Marcelle, qui l’épaule depuis tant d’années, qui s’est érigée en rempart entre son client et les journalistes, en habile négociatrice face aux gens qui veulent engager Normand, est bouleversée. Son client peut-il vraiment abandonner celle qui s’occupe de sa carrière depuis si longtemps, lui que la négociation de cachets et la rédaction de contrats répugnent ? Lui qui n’est généralement bien qu’avec les gens qu’il connaît depuis longtemps ? De toute évidence, non… « Je n’ai pas travaillé avec Normand pendant un mois, confie-t-elle. J’étais à l’envers. Le froid a duré jusqu’à ce que Marie-Claude m’appelle et m’invite dans une loge du Centre Molson lors d’un match des Canadiens. J’ai hésité. Une fois dans la loge, Normand ne me parlait pas beaucoup, mais il était gentil. J’ai eu un énorme soulagement quand ça s’est réglé. »15
Normand préfère tout de même s’épancher auprès de son amie Patricia Deslauriers, chef d’orchestre du Match des étoiles. Il lui arrive également de pleurer en coulisses avant un enregistrement. « Il était vraiment découragé, dit Patricia Deslauriers. Ça n’allait vraiment pas bien, mais il a tout le temps livré la marchandise. »16
Normand rame dans une eau désormais terriblement agitée. Progressivement, il sent aussi Marie-Claude lui échapper. Depuis des mois, elle redouble d’efforts pour soutenir Normand. Mais l’impassibilité émotive de ce dernier finit par affecter l’épouse. « On en a vraiment arraché pendant la dépression de Normand », résume-t-elle.17
Il ne fait plus aucun doute aux yeux de Normand : il ne remettra jamais les pieds dans la station du 96,9 FM. Chaque nouvelle liée à CKOI, chaque rumeur, chaque discussion s’avère un clou supplémentaire enfoncé dans le cercueil que constitue sa vie radiophonique. On lui a de toute façon déjà fait comprendre qu’il n’était plus le bienvenu. Normand ne garera plus jamais sa voiture avenue Gordon, à Verdun. À l’automne 2006, quand les locaux vétustes ont été démolis pour transférer les stations de Corus à la Place Bonaventure, au centre-ville de Montréal, dans des studios dotés d’équipements à la fine pointe de la technologie, il a toutefois senti un soulagement. « Je suis content que l’ancien édifice n’existe plus, avoue Normand. Je l’aurais crissé à terre ! Ça m’a fait du bien qu’il disparaisse. »18
Au firmament de CKOI, Normand n’aura plus son étoile de bronze coulée dans le ciment. On l’aurait réchappée des pics des démolisseurs qu’il ne l’aurait pas voulue. Au propre comme au figuré, CKOI est maintenant un amas de débris que Normand doit balayer pour de bon. Il doit y arriver s’il veut se reconstruire.
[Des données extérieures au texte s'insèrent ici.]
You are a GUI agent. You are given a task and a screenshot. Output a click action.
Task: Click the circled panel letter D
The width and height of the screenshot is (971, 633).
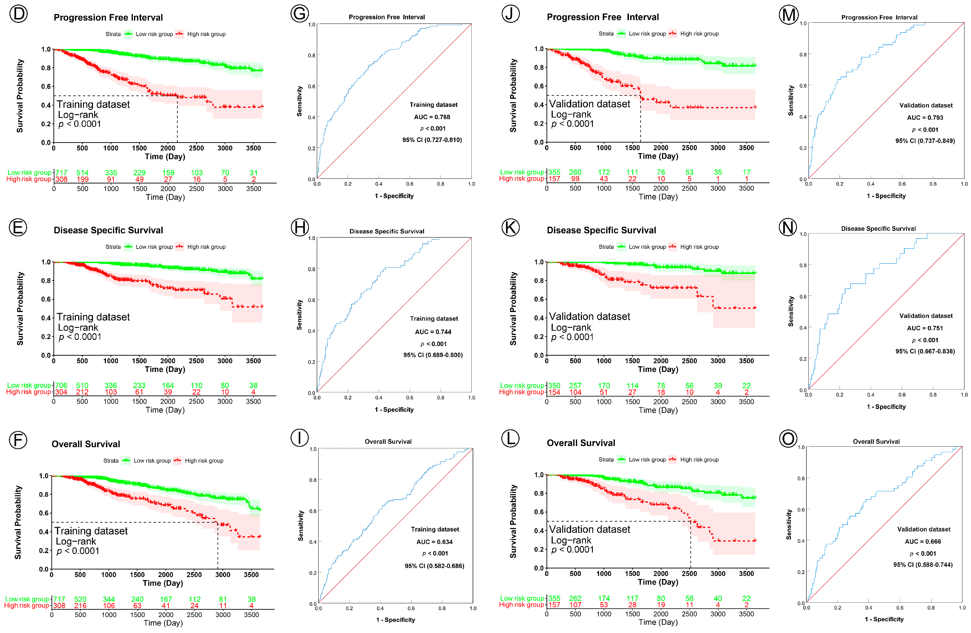tap(18, 14)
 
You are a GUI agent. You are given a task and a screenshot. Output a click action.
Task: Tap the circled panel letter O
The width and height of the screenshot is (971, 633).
tap(788, 439)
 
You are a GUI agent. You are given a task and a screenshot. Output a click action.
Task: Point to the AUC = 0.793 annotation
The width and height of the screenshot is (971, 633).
tap(925, 118)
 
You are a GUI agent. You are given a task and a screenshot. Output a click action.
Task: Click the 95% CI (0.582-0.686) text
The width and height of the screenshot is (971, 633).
tap(435, 566)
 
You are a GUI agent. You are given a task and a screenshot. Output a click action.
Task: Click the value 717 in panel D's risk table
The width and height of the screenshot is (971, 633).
tap(61, 173)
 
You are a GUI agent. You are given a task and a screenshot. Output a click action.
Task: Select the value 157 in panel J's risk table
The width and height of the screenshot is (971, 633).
tap(554, 179)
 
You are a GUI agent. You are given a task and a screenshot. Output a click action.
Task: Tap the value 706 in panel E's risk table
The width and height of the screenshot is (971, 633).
tap(61, 385)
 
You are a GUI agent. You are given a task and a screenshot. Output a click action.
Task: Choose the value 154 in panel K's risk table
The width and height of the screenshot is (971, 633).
tap(554, 392)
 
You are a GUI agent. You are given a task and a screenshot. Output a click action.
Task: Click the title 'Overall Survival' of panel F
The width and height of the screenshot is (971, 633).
tap(86, 444)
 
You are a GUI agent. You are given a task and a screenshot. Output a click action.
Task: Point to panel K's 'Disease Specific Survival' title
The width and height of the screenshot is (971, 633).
tap(601, 230)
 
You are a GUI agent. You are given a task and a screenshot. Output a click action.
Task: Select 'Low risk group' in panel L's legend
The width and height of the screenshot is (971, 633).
tap(647, 460)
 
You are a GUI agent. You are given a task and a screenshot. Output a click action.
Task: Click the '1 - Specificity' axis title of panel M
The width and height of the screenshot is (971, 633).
tap(886, 196)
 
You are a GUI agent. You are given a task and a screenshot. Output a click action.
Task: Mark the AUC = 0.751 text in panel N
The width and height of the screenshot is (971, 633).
tap(925, 328)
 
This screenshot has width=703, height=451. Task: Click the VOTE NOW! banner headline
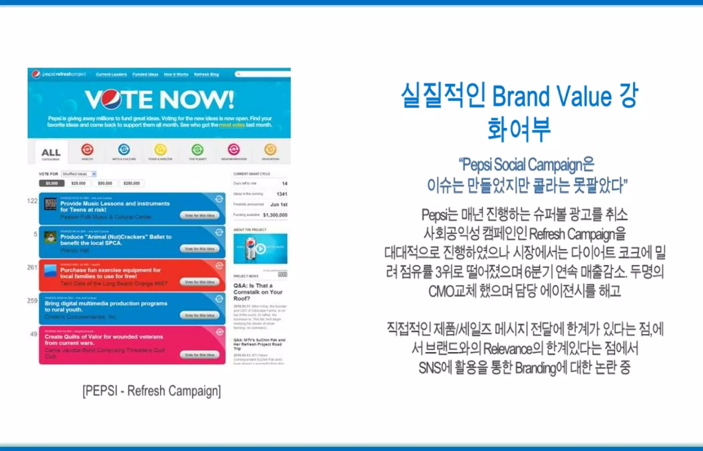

Pendant des mois encore, il cogne donc trois fois par semaine à la porte du cabinet de sa psychologue. Son apathique détermination sera bientôt récompensée. Au bout d’un an, l’effet bénéfique de la thérapie commence à se faire sentir. Un peu. À mesure que Normand sort de sa torpeur, il se fait plus volubile. Ses proches le trouvent plus sensible, plus à l’écoute. Il est surtout moins secret auprès de son entourage quant à ses troubles psychiques. Bientôt, il sera même capable de parler de sa dépression pour faire rire les gens.